What about the equivalent real mode paths?  I guess they won't ever be
called for this case, since they're only used on POWER8.  However some
checks or WARN_ON() or something to make that clear would be nice.

>  	/* if (unlikely(ret))
> diff --git a/arch/powerpc/kvm/book3s_64_vio.c b/arch/powerpc/kvm/book3s_64_vio.c
> index 62a8d03..532ab797 100644
> --- a/arch/powerpc/kvm/book3s_64_vio.c
> +++ b/arch/powerpc/kvm/book3s_64_vio.c
> @@ -397,12 +397,13 @@ static long kvmppc_tce_validate(struct kvmppc_spapr_tce_table *stt,
>  	return H_SUCCESS;
>  }
>  
> -static void kvmppc_clear_tce(struct iommu_table *tbl, unsigned long entry)
> +static void kvmppc_clear_tce(struct mm_struct *mm, struct iommu_table *tbl,
> +		unsigned long entry)
>  {
>  	unsigned long hpa = 0;
>  	enum dma_data_direction dir = DMA_NONE;
>  
> -	iommu_tce_xchg(tbl, entry, &hpa, &dir);
> +	iommu_tce_xchg(mm, tbl, entry, &hpa, &dir);
>  }
>  
>  static long kvmppc_tce_iommu_mapped_dec(struct kvm *kvm,
> @@ -433,7 +434,7 @@ static long kvmppc_tce_iommu_do_unmap(struct kvm *kvm,
>  	unsigned long hpa = 0;
>  	long ret;
>  
> -	if (WARN_ON_ONCE(iommu_tce_xchg(tbl, entry, &hpa, &dir)))
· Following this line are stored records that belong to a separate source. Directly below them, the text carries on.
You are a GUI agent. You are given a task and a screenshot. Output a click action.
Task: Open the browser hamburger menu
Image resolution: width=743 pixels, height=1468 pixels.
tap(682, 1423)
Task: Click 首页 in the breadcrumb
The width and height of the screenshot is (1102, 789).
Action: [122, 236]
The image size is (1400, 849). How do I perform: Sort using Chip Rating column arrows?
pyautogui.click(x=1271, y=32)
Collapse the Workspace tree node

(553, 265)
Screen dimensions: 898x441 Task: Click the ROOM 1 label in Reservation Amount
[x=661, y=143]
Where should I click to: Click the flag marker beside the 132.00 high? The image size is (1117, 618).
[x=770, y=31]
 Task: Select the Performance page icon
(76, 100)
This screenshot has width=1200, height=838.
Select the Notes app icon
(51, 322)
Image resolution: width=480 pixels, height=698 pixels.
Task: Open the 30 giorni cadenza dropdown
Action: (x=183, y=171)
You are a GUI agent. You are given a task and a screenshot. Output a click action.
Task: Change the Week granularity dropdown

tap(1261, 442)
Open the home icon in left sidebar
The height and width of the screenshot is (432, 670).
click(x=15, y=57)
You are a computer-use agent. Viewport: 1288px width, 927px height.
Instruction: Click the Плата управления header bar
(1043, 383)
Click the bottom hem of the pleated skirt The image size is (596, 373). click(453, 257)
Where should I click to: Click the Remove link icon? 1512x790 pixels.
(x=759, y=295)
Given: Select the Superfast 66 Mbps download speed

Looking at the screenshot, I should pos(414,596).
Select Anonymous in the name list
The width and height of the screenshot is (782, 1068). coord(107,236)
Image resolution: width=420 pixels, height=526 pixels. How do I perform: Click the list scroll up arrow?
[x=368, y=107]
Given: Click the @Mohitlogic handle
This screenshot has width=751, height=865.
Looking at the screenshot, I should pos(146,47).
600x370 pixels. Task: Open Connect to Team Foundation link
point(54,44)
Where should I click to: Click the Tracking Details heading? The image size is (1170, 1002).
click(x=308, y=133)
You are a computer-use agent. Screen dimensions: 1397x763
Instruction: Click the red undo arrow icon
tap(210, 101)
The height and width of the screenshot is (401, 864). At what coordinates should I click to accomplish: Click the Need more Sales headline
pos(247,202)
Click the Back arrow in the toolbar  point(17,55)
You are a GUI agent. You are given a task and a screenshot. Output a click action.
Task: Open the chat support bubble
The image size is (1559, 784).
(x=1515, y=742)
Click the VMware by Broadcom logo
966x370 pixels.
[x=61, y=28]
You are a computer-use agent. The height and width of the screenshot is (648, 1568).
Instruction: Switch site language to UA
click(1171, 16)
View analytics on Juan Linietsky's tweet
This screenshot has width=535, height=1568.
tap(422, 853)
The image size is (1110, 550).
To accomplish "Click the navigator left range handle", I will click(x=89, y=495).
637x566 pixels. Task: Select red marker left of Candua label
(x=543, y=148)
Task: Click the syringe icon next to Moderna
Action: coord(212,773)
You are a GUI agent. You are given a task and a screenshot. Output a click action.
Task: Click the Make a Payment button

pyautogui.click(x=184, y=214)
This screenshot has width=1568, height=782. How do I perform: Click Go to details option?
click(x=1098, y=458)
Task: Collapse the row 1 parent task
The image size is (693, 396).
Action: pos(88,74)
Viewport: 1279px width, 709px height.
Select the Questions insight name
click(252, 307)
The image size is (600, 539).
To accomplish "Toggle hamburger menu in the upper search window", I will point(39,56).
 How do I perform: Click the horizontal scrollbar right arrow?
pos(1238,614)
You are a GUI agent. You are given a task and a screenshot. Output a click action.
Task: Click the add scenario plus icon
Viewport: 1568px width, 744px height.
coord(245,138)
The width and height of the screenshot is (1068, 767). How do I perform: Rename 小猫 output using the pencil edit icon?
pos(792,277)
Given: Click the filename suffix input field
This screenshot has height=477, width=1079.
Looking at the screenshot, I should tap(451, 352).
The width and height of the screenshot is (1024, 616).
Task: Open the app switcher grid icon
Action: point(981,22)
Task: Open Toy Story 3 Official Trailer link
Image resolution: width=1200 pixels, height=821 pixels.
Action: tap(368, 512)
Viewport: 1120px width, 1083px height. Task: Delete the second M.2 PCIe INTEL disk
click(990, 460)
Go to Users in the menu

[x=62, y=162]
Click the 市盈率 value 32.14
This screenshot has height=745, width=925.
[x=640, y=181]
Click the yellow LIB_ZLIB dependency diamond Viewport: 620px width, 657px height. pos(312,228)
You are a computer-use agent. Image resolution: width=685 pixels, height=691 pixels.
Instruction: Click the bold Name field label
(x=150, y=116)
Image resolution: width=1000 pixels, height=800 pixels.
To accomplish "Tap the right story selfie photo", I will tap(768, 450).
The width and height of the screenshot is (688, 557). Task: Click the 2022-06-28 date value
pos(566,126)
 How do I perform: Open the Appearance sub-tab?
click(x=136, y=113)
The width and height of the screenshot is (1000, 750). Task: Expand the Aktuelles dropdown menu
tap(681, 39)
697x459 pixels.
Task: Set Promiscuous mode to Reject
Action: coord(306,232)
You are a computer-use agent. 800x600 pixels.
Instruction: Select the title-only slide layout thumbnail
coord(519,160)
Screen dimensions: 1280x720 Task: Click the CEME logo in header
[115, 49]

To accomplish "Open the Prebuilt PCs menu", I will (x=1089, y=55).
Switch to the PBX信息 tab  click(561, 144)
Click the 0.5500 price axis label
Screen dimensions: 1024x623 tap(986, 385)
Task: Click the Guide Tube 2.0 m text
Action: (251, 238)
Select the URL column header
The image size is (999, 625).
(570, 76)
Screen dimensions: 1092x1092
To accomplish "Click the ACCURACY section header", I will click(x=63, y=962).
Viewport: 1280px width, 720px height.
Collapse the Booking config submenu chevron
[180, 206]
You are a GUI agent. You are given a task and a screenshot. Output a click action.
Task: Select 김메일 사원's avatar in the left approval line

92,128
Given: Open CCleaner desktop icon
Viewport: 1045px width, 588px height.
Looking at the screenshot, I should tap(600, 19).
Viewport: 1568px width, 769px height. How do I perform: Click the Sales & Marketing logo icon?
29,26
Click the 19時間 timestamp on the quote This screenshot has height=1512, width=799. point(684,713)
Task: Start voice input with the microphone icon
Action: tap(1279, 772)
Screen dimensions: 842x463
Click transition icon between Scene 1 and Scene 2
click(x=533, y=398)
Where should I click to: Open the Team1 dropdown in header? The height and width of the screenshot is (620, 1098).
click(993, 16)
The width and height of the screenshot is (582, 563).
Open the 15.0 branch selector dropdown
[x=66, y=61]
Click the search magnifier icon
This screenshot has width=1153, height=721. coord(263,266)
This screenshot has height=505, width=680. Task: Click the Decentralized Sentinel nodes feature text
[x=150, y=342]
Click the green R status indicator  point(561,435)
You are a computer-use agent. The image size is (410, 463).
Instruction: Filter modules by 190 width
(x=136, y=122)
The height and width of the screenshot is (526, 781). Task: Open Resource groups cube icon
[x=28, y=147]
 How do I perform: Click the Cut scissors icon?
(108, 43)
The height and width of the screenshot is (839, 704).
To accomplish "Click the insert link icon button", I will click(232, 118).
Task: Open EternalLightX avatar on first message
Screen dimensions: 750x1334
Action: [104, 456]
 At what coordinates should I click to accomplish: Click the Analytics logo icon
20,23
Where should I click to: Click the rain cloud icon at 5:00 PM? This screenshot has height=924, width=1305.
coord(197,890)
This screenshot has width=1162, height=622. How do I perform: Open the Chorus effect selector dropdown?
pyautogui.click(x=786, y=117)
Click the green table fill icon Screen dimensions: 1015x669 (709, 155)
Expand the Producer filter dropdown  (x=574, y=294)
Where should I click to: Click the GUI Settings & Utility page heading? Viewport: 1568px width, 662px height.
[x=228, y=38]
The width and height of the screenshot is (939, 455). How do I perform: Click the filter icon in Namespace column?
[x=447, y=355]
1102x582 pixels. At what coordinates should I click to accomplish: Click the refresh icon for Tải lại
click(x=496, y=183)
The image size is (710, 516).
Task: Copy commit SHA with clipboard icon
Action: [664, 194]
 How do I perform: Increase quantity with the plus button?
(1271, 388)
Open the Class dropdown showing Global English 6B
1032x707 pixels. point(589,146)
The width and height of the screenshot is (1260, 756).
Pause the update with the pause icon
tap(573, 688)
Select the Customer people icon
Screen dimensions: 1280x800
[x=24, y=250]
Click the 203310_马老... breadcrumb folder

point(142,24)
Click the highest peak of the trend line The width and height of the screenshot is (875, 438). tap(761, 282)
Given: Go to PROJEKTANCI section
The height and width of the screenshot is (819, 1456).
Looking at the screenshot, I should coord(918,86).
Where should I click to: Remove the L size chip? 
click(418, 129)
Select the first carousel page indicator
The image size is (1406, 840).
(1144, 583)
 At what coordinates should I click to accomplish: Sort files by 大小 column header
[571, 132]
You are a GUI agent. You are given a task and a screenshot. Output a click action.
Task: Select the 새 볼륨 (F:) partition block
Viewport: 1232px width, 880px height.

> +	if (WARN_ON_ONCE(iommu_tce_xchg(kvm->mm, tbl, entry, &hpa, &dir)))
>  		return H_TOO_HARD;
>  
>  	if (dir == DMA_NONE)
> @@ -441,7 +442,7 @@ static long kvmppc_tce_iommu_do_unmap(struct kvm *kvm,
>  
>  	ret = kvmppc_tce_iommu_mapped_dec(kvm, tbl, entry);
>  	if (ret != H_SUCCESS)
> -		iommu_tce_xchg(tbl, entry, &hpa, &dir);
> +		iommu_tce_xchg(kvm->mm, tbl, entry, &hpa, &dir);
>  
>  	return ret;
>  }
> @@ -487,7 +488,7 @@ long kvmppc_tce_iommu_do_map(struct kvm *kvm, struct iommu_table *tbl,
>  	if (mm_iommu_mapped_inc(mem))
>  		return H_TOO_HARD;
>  
> -	ret = iommu_tce_xchg(tbl, entry, &hpa, &dir);
> +	ret = iommu_tce_xchg(kvm->mm, tbl, entry, &hpa, &dir);
>  	if (WARN_ON_ONCE(ret)) {
>  		mm_iommu_mapped_dec(mem);
>  		return H_TOO_HARD;
> @@ -566,7 +567,7 @@ long kvmppc_h_put_tce(struct kvm_vcpu *vcpu, unsigned long liobn,
>  					entry, ua, dir);
>  
>  		if (ret != H_SUCCESS) {
> -			kvmppc_clear_tce(stit->tbl, entry);
> +			kvmppc_clear_tce(vcpu->kvm->mm, stit->tbl, entry);
>  			goto unlock_exit;
>  		}
>  	}
> @@ -655,7 +656,8 @@ long kvmppc_h_put_tce_indirect(struct kvm_vcpu *vcpu,
>  					iommu_tce_direction(tce));
>  
>  			if (ret != H_SUCCESS) {
> -				kvmppc_clear_tce(stit->tbl, entry);
> +				kvmppc_clear_tce(vcpu->kvm->mm, stit->tbl,
> +						entry);
>  				goto unlock_exit;
>  			}
>  		}
> @@ -704,7 +706,7 @@ long kvmppc_h_stuff_tce(struct kvm_vcpu *vcpu,
>  				return ret;
>  
>  			WARN_ON_ONCE(1);
> -			kvmppc_clear_tce(stit->tbl, entry);
> +			kvmppc_clear_tce(vcpu->kvm->mm, stit->tbl, entry);
>  		}
>  	}
>  
> diff --git a/arch/powerpc/mm/mmu_context_iommu.c b/arch/powerpc/mm/mmu_context_iommu.c
> index 580d89e..62fe5fe 100644
> --- a/arch/powerpc/mm/mmu_context_iommu.c
> +++ b/arch/powerpc/mm/mmu_context_iommu.c
> @@ -47,6 +47,8 @@ struct mm_iommu_table_group_mem_t {
>  		struct page **hpages;	/* vmalloc'ed */
>  		phys_addr_t *hpas;
>  	};
> +#define MM_IOMMU_TABLE_INVALID_HPA	((uint64_t)-1)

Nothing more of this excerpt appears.